■ ASSIGNED TASK ■
Could you write out, exactly and with no pictures, every line from the one containing "The height and" through the last line of the entries?

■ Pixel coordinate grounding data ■
* * *

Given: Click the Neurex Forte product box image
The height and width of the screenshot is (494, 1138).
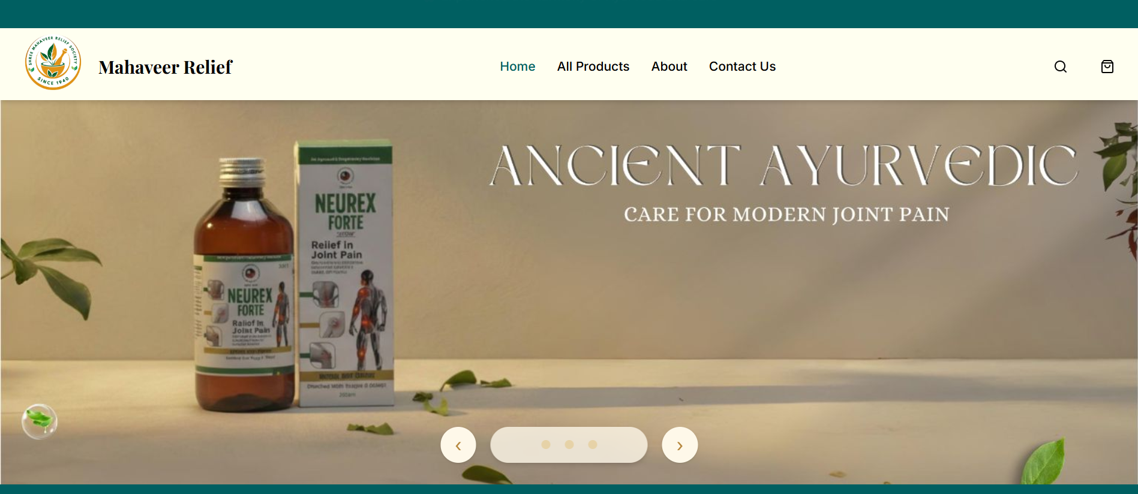Looking at the screenshot, I should click(x=345, y=273).
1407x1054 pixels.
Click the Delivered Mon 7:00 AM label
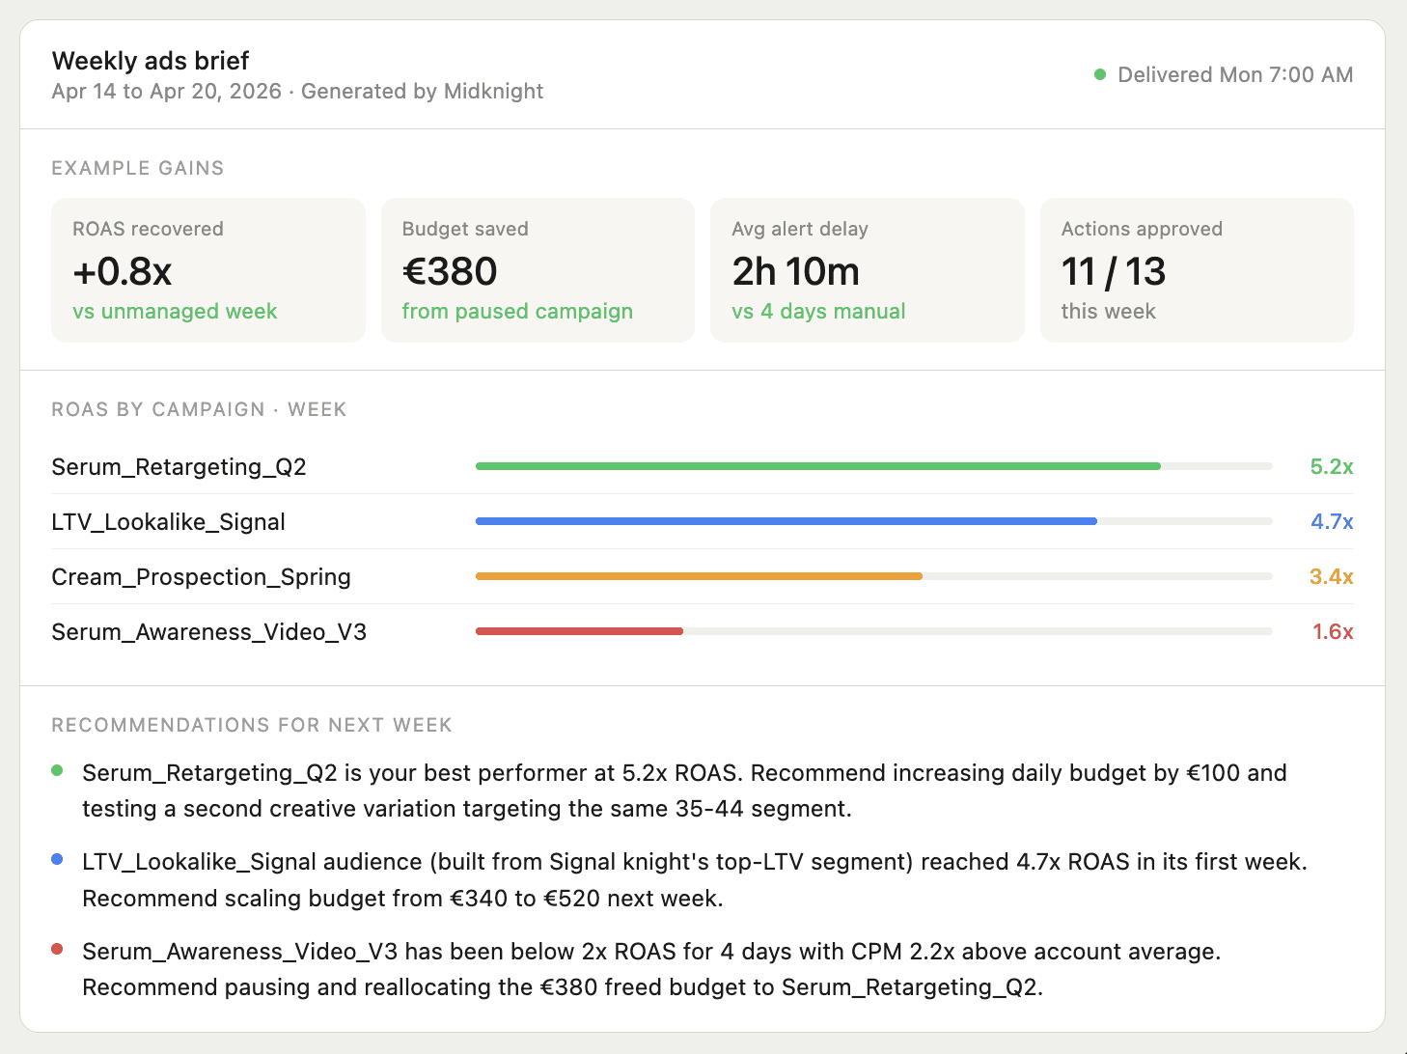point(1235,74)
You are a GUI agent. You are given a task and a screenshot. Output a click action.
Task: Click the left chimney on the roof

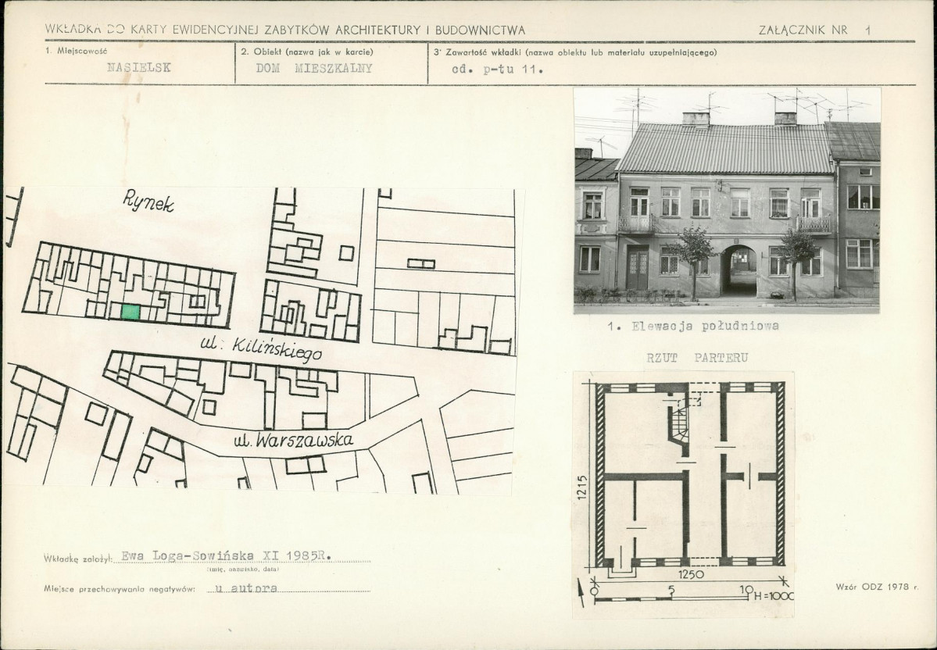(x=696, y=118)
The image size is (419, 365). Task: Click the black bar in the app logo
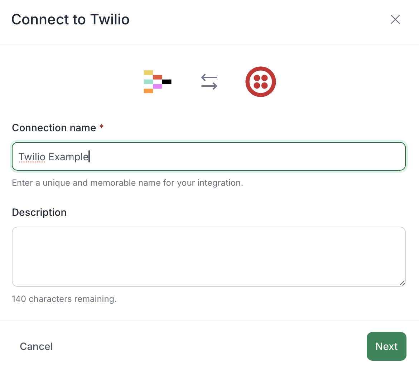point(167,82)
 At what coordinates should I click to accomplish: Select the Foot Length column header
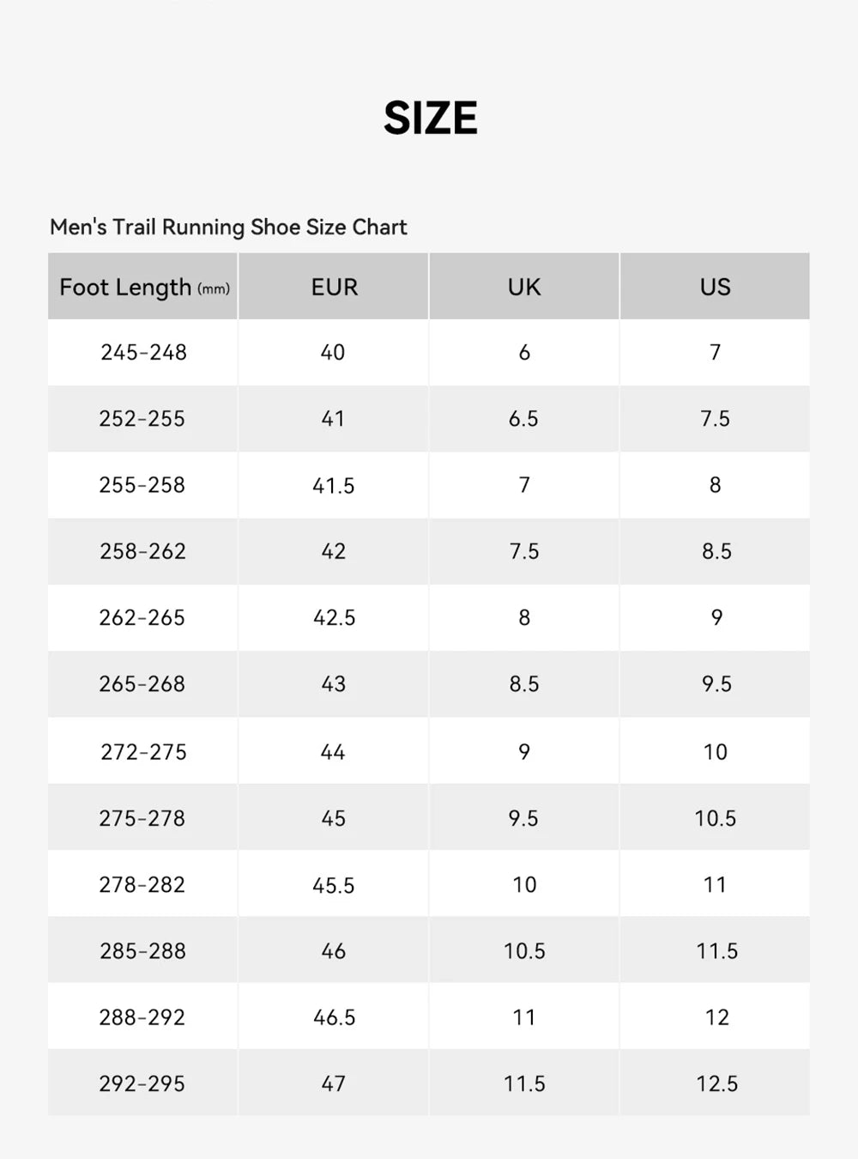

* * *

■ ANSWER ■
The height and width of the screenshot is (494, 1138).
Looking at the screenshot, I should click(x=345, y=273).
1407x1054 pixels.
Click the Delivered Mon 7:00 AM label
point(1235,74)
You are a GUI agent. You are given a task and a screenshot. Output a click action.
Task: Click the left chimney on the roof

(x=696, y=118)
The image size is (419, 365). Task: Click the black bar in the app logo
point(167,82)
 At what coordinates should I click to accomplish: Select the Foot Length column header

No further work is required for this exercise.